Antlaşmanın imzalanmasından l yıl sonra bu bölgenin Kürt halkı,
Milletler cemiyeti meclisine başvurarak Kürtler'in çoğunluğunun
Türkiye'den ayrı bağımsız bir devlet kurmak istediklerini ispat
ederlerse ve Meclis de bunu kabul ederse, Türkiye bu bölgedeki her
türlü haklarından vazgeçecektir. Mart 1921 teklifinde; itilaf
Devletleri, şimdiki durumu gözönünde tutarak bu konuda Sevr taslağında
değisiklik yapılmasını dikkate alma eğilimindedir. Şu şartla ki,
özerk yönetilen bölgelerde Kürt ve Asuri-Keldani çıkarlarının
yeterince korunması için tarafınızdan kolaylıklar gösterilsin. Mart
1922 teklifinde; bu durum söz konusu edilmemiştir. Lozan'da; elbette
söz konusu ettirilmemiştir.
İsmet İnönü ise "Hatıralar" da, Kürtler'in Milli Mücadelede canla
başla beraberlik gösterdiklerini ve Lozan görüşmeleri yapılırken de
vatansever olarak Türklerle beraber olduklarını anlatır. Daha sonra
Fransızlarla yapılan Ankara Antlaşması ile bugünkü Suriye sınırı
belirlenirken, Kürtler'in yaşadığı bölgenin bir kısmı Fransızlar'a
akabinde Lozan Antlaşmasıyla Kerkük ve Musul gibi petrolce zengin Kürt
illeri İngiliz yönetimine geçmiştir. Bu paylaşım neticesinde
Kürtler'in özgürlük mücadeleleri Musul Petrolleri karşılığı
İngilizler'le birlikte yıllarca süren mücadelelere rağmen kanla
bastırılmıştır. Cumhuriyetin ilk yıllarından sonra giderek Kürtler'in
varlığı ret ve inkar edilmeye ve asimilasyon politikası yürütülmeye
başlandı. Kürtler yeni bir sürece tabi tutuldu. Kürtler kimi zaman
bu politikalara sert tepki gösterdi.
Başta verilen sözlerden vazgeçilerek uygulanan bu politikalar
karşısında 1925'de Şeyh Sait isyanı başlamıştır. Şeyh Sait isyanın
bastırılmasından sonra Takrir-i Sükun Kanunu ve Şark Islahat
Planı çıkarılarak yürürlüğe konuyor. Kürt dili yasaklanıyor,
Kürtler'in Türk olduğu savı ortaya atılıyor, Kürtler topraklarından
zorla çıkartılarak Anadolu.nun değişik yerlerine sürülüyor. Devletin
bu politikalar karşısında 1925-1938 yılları arasında başlıcaları Ağrı
ve Dersim isyanı olmak üzere 20 civarında isyan yaşandı. 74 yıllık
Cumhuriyet Dönemi'nde bölgede ret, inkar, sürgün ve asimilasyon gibi
uygulamaları hayata geçirmek için örf-i idare, Umumi Müfettişlik,
Sıkıyönetim ve Olağanüstü Hal uygulamaları yürürlüğe konulmuştur.

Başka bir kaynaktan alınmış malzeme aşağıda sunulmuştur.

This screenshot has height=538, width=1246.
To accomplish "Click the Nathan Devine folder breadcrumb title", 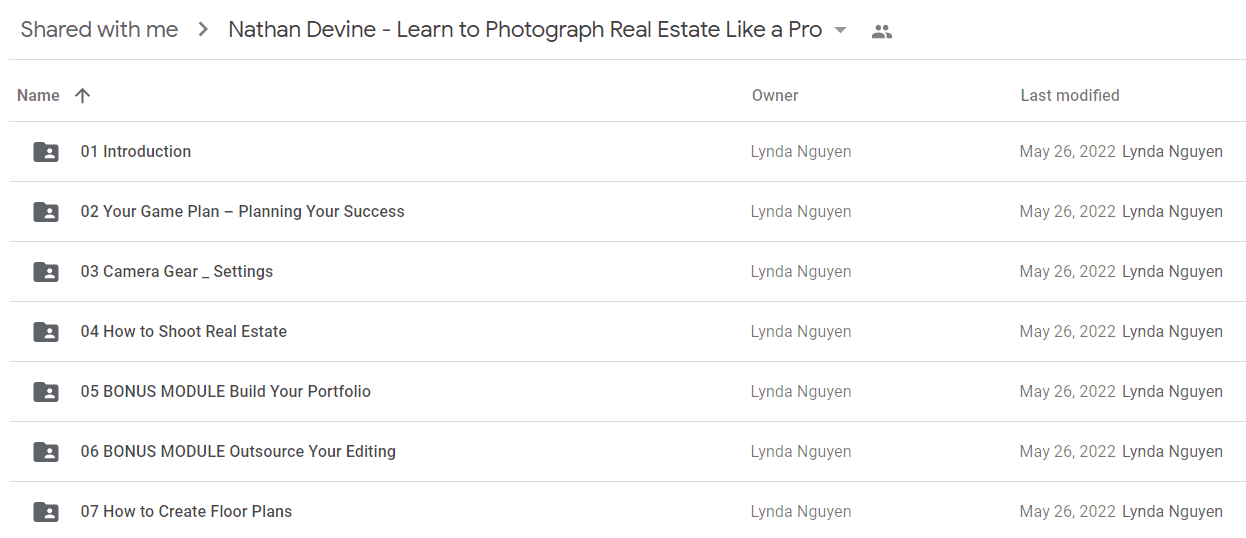I will [x=525, y=30].
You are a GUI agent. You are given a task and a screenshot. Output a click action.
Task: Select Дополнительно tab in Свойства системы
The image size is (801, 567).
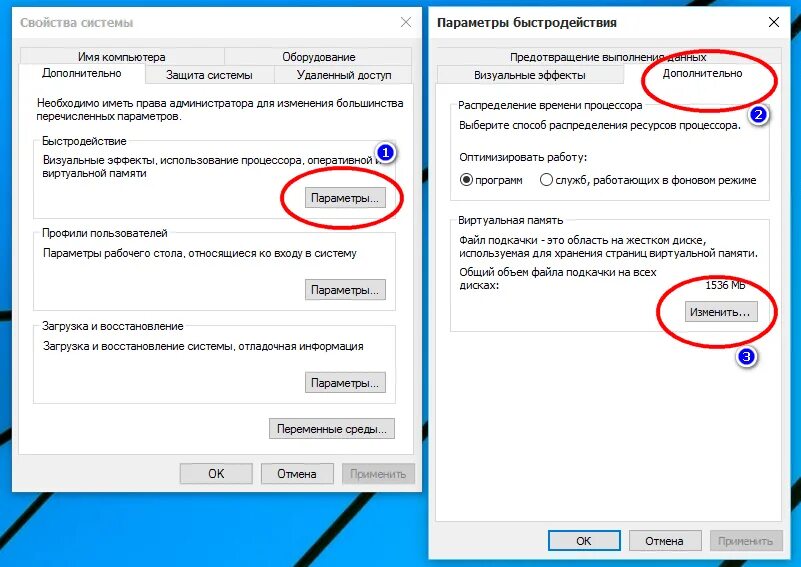click(82, 74)
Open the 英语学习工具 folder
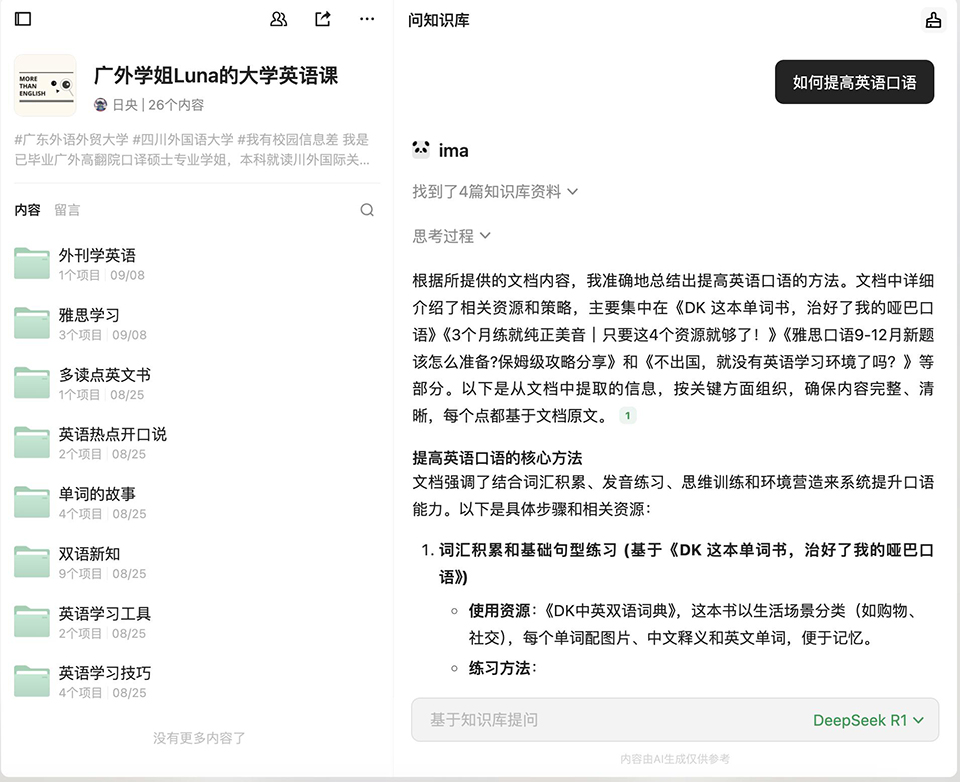This screenshot has height=782, width=960. click(x=105, y=614)
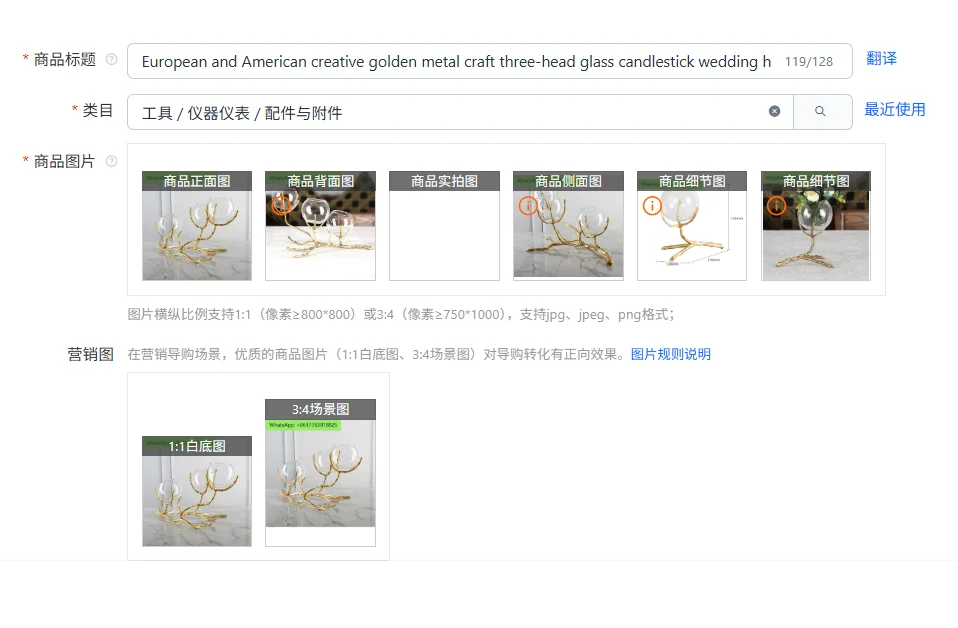Click the 翻译 link
The height and width of the screenshot is (628, 958).
coord(882,59)
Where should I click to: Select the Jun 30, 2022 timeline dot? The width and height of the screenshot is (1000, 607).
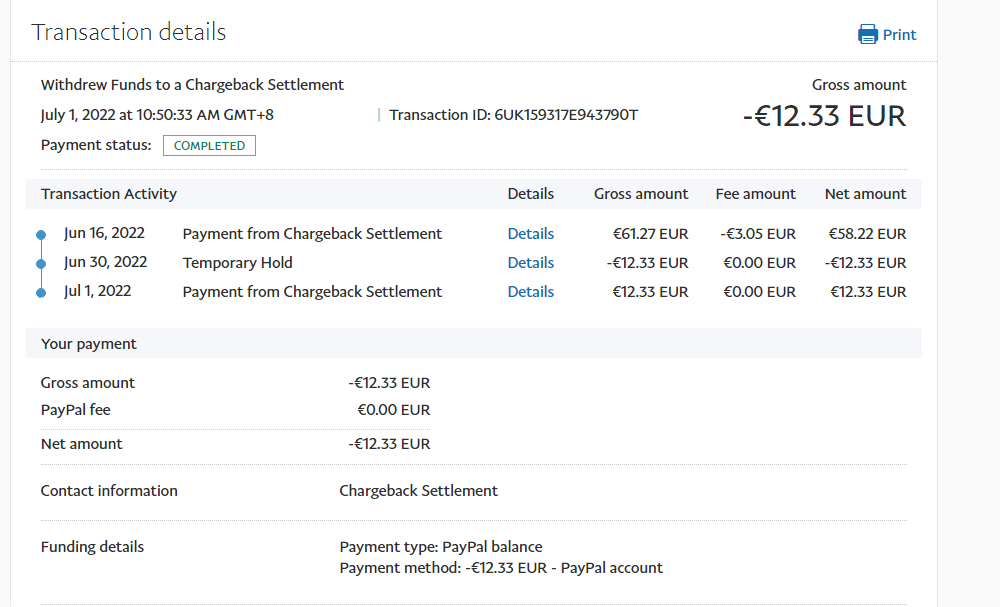pos(41,264)
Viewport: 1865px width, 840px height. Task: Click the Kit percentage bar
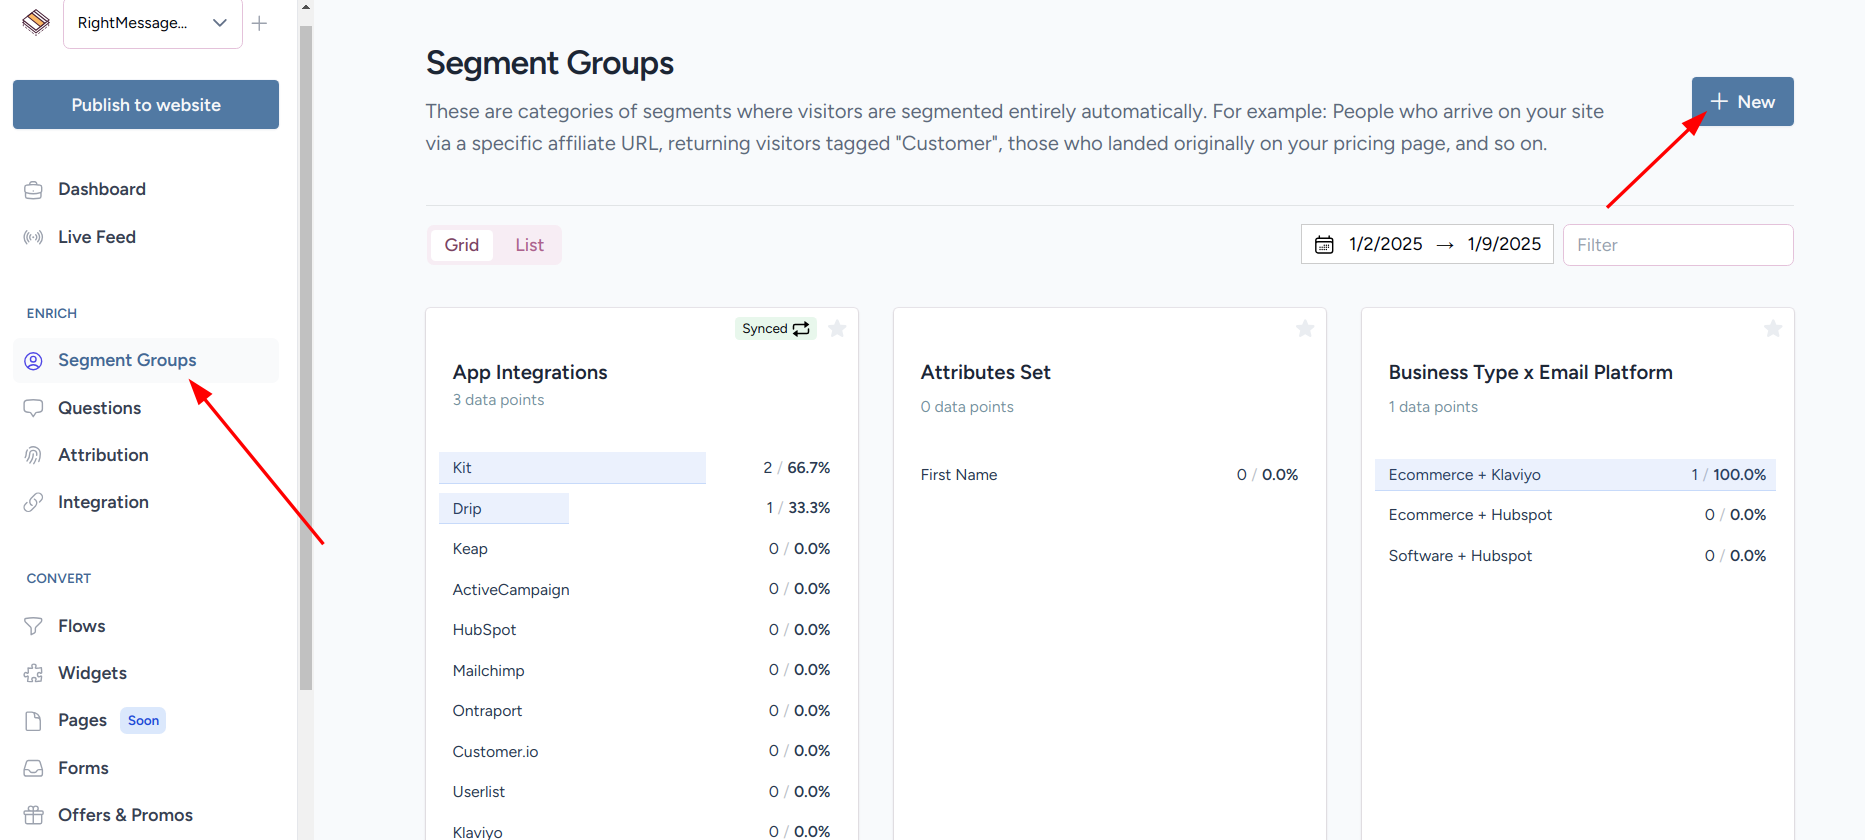click(572, 468)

Türkiye'de 1950'lerden 1970'lere kadar Kürt ve Türk aydınlarının
Kürt sorununun çözümüne yönelik çabaları çeşitli baskılarla
karşılaşmış, onyıllar süren hapis cezaları, siyasi partilerin
kapatılması gibi anti-demokratik yöntemlerle bastırılmıştır. Doğu
mitingleri ve sonrasında Kürt sorununun çözümüyle ilgili aldığı
kararlar sonucu Türkiye İşçi Partisi (TİP) kapatılmıştır. Günümüze
kadar da bu politikalar sürdürülmüştür. 12 Eylül rejimi ve
politikaları ile toplumsal dinamikler bastırılmış, cezalandırılmış,
düşünce ve örgütlenme özgürlüğünün baskı altına alınması süreklilik
kazanmıştır. Kürt sorununun çözümünde askeri yöntemlere dayalı,
militarist anlayış tümüyle ortama egemen olmuştur. Kürtlerin
demokratik talepleri şiddet politikaları ile bastırılmaya
çalışılmaktadır.
Genel Kurmay, Başbakanlık Müsteşar Yardımcılığı ve Daire
Başkanları'nın bir bölümüne verilen brifing'de Türkiye'nin bir iç
savaş halinde bulunduğu vurgulanarak "Türkiye tarihten gelen bir doğu
sorununa teslim olmuştur. Askeri yapının iç savaş durumuna uygun hale
getirilmesi gerekir" denildi. Milliyet 10 Aralık l997. 1920-1940
yılların arasında Takrir-i Sükun, İstiklal Mahkemeleri, Şark Islahat
Planı ve Tunceli Kanunu çıkarılarak Kürtler batıda çoğunluk
oluşturmayacak şekilde iskana tabi tutulmuştur, l940 ile l980 yılları
arasında yaşanılan göçlerin geneli ekonomik ve sosyal sebeplere,
l980 sonrası göçler ise siyasi ve toplumsal nedenlere dayanmaktadır.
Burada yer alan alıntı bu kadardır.